*What the exercise asks*. Filter the data below for the string "avatar" and copy each matching line.

*Material for this exercise*.

------------------------------------------------------------

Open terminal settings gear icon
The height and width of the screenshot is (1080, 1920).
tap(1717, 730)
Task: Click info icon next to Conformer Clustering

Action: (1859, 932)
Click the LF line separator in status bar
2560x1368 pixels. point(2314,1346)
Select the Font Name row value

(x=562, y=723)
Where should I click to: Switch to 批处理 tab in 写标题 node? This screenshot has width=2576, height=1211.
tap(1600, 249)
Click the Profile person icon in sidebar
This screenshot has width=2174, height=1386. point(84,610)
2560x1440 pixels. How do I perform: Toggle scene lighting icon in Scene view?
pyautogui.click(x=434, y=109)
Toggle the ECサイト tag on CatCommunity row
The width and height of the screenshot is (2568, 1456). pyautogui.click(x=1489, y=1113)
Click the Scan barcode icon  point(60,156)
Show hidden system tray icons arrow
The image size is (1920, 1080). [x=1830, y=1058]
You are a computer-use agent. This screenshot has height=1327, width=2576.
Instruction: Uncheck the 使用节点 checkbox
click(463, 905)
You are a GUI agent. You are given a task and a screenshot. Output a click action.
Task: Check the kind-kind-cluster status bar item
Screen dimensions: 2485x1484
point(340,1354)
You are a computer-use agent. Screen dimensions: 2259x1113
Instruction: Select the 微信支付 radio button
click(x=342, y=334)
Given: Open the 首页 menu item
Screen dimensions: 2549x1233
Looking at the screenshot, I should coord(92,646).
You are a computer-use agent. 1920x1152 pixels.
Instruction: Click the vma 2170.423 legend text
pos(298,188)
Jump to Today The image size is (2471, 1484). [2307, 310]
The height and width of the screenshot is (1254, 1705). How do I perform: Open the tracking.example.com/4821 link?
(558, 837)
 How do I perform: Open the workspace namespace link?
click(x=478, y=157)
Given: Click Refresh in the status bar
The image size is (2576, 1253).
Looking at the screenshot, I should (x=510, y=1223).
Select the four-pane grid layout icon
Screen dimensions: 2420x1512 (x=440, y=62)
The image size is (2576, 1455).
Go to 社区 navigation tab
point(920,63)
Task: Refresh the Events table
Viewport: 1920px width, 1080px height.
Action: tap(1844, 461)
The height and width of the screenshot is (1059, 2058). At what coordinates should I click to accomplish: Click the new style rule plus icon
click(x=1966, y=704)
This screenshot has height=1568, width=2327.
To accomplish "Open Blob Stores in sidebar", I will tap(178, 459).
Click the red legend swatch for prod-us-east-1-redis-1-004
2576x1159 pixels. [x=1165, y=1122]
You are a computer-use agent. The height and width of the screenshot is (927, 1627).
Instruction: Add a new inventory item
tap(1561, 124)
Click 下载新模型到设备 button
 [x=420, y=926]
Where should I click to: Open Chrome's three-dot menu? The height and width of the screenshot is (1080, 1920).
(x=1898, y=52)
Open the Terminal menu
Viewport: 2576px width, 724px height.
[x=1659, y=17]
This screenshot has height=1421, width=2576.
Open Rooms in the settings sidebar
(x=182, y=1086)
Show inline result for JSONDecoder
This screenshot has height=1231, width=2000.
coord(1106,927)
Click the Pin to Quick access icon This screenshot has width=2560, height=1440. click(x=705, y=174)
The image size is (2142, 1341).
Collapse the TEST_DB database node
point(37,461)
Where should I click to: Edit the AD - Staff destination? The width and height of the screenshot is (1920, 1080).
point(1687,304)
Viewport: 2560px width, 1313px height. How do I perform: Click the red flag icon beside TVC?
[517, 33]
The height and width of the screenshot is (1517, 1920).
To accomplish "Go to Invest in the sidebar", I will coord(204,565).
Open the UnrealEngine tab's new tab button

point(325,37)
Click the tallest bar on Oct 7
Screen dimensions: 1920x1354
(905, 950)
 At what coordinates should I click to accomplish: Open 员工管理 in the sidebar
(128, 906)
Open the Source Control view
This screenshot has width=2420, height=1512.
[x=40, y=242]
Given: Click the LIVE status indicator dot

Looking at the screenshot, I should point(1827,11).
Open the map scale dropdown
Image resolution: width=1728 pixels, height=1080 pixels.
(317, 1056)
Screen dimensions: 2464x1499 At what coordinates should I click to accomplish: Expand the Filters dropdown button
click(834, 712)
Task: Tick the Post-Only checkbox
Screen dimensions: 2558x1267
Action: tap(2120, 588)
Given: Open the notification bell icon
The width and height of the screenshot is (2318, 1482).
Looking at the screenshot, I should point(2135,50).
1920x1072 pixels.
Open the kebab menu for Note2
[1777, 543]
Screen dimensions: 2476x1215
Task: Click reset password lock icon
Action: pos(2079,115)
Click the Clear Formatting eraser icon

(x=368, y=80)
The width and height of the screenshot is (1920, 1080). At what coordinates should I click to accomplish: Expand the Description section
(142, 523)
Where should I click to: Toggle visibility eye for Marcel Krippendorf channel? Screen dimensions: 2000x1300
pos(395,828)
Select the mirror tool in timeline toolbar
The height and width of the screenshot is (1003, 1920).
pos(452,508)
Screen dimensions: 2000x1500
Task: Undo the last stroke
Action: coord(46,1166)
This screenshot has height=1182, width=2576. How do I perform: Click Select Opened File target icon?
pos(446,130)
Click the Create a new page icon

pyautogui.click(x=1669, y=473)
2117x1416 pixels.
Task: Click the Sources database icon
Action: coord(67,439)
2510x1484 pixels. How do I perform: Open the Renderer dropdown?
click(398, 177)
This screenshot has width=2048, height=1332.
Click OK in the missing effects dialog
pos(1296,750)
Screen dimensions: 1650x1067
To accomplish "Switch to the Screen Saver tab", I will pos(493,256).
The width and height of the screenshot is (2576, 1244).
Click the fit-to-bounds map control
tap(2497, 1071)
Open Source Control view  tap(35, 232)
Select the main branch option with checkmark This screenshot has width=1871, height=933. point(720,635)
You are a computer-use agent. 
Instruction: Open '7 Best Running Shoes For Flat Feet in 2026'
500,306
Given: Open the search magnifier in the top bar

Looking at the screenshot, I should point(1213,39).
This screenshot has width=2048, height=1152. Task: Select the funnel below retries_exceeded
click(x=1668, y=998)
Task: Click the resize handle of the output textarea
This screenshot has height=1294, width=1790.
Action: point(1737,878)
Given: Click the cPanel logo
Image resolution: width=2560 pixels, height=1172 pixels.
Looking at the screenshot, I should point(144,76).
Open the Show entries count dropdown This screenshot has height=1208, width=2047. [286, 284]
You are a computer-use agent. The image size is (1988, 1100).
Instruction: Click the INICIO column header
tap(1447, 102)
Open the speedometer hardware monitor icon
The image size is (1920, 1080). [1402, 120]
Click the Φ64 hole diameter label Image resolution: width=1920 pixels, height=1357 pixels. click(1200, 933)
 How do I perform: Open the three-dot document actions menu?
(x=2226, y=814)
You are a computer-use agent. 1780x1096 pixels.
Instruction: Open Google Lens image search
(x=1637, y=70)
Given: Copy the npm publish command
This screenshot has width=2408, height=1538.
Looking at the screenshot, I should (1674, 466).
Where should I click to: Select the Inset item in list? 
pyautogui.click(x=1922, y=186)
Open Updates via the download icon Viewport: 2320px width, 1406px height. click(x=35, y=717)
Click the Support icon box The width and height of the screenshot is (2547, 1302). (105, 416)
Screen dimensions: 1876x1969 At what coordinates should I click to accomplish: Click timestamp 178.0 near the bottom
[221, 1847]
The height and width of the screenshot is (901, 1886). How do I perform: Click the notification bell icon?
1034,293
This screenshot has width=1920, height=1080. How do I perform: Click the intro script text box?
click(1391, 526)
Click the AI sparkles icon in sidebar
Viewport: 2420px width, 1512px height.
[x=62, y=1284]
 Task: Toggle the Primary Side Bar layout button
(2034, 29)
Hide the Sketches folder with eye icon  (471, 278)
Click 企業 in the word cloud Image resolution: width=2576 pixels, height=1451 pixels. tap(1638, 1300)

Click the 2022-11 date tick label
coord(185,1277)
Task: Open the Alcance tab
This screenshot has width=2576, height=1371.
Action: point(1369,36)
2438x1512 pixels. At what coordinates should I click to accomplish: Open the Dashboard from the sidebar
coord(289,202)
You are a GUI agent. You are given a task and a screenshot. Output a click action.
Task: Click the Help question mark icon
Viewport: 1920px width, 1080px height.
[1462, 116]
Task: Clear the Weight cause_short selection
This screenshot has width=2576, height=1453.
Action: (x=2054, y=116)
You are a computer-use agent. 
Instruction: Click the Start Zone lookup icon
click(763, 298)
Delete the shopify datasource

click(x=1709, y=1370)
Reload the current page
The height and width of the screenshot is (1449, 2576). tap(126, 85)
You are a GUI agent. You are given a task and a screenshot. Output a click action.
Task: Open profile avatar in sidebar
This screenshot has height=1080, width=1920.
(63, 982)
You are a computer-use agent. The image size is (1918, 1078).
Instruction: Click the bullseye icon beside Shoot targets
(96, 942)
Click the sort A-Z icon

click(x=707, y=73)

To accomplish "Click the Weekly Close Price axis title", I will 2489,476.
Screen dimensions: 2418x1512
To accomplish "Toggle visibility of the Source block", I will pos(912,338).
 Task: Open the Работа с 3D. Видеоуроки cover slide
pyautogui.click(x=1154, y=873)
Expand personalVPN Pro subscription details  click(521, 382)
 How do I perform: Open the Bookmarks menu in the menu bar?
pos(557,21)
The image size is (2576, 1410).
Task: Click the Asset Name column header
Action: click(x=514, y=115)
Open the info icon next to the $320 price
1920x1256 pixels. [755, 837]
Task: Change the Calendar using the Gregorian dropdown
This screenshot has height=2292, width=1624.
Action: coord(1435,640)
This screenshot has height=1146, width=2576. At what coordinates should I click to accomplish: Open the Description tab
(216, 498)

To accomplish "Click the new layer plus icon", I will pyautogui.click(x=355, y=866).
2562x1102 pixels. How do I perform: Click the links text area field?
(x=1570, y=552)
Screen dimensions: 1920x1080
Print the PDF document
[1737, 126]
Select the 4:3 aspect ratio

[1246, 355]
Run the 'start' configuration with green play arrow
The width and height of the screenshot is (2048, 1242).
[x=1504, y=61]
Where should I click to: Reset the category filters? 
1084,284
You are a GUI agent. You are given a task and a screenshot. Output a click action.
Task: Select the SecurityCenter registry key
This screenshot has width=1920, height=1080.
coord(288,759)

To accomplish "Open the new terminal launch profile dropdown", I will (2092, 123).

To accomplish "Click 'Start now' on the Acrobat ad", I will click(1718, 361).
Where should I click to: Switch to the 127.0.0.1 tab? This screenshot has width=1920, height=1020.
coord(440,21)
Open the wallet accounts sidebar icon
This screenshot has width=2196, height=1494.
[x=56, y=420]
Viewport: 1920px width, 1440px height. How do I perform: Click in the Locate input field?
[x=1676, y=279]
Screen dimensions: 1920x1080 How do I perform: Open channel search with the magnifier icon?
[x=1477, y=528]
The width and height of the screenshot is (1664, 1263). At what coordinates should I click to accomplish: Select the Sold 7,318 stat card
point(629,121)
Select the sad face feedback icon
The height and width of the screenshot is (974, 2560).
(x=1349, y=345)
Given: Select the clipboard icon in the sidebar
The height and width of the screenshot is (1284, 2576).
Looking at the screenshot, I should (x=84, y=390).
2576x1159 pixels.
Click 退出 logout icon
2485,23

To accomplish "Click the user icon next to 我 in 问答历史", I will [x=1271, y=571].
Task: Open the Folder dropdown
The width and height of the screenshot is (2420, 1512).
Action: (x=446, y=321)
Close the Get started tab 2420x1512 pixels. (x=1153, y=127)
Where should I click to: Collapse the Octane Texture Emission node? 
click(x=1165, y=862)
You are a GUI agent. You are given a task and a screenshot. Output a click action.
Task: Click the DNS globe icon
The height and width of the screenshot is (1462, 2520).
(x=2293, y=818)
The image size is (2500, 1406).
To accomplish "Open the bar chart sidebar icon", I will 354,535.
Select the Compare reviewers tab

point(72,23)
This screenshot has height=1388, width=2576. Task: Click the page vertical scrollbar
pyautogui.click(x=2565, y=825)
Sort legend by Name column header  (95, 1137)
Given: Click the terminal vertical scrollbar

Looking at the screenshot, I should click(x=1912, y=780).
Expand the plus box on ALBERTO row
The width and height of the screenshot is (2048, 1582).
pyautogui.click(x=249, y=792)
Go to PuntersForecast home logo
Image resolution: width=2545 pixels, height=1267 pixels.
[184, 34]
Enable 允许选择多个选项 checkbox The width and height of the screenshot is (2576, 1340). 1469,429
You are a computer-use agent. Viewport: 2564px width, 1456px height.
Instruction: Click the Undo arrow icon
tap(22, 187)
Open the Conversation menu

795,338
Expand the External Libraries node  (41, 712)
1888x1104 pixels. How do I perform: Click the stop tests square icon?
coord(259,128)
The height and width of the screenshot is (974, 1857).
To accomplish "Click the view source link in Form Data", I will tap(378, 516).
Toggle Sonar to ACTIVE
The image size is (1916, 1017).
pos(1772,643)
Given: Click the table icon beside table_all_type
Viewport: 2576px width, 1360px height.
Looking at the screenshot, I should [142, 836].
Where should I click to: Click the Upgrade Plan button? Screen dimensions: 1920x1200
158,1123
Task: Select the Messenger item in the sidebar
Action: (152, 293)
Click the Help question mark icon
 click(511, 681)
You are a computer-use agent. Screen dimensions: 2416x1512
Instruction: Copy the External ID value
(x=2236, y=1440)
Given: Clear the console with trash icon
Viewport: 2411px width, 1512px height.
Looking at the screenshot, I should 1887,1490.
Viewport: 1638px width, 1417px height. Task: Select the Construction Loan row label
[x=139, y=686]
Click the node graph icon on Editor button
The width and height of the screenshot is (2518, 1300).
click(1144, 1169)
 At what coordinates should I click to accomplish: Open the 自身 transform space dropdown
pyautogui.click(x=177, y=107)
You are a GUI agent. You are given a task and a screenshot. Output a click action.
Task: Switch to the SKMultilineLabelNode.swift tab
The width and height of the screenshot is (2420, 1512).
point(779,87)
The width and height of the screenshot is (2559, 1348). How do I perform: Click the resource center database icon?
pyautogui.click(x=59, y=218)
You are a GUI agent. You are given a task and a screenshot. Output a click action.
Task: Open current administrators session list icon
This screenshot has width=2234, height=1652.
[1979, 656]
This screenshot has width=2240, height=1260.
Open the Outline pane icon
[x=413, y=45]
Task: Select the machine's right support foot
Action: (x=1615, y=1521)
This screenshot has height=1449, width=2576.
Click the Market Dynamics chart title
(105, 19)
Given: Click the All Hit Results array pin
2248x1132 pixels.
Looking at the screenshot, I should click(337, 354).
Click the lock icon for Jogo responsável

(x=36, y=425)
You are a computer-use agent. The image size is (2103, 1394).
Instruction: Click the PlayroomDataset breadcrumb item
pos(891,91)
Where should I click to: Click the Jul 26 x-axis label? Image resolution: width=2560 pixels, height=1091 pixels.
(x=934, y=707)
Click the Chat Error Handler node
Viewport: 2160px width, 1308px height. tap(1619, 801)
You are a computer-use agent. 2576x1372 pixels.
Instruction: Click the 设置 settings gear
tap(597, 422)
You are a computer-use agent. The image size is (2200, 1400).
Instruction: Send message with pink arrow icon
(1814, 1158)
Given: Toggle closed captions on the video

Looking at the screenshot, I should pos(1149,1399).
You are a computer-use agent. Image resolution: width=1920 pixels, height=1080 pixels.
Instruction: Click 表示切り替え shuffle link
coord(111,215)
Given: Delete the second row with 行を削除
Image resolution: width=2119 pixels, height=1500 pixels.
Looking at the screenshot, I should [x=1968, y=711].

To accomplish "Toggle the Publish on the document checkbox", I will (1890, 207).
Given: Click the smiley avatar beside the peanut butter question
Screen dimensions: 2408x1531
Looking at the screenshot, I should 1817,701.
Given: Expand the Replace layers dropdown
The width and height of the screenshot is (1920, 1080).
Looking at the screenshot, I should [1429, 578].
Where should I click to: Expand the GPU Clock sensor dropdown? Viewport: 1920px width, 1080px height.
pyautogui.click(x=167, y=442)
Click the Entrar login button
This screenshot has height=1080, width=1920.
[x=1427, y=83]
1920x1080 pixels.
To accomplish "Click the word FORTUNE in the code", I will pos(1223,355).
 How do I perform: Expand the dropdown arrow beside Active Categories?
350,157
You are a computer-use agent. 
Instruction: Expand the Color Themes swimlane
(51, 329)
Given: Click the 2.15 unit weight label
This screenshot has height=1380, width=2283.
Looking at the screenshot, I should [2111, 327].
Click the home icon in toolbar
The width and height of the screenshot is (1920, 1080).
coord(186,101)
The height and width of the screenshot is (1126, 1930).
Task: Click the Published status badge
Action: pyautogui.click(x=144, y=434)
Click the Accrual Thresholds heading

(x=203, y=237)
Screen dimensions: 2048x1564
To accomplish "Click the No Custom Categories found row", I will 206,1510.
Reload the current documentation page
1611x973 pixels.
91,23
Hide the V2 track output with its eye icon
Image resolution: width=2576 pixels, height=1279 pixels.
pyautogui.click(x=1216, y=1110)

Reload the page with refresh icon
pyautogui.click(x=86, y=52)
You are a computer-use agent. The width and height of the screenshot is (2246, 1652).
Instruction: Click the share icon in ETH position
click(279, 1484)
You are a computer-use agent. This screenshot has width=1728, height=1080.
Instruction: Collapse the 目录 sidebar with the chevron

------------------------------------------------------------

*Exercise answer*.
Task: Open profile avatar in sidebar
Given: Click the smiley avatar beside the peanut butter question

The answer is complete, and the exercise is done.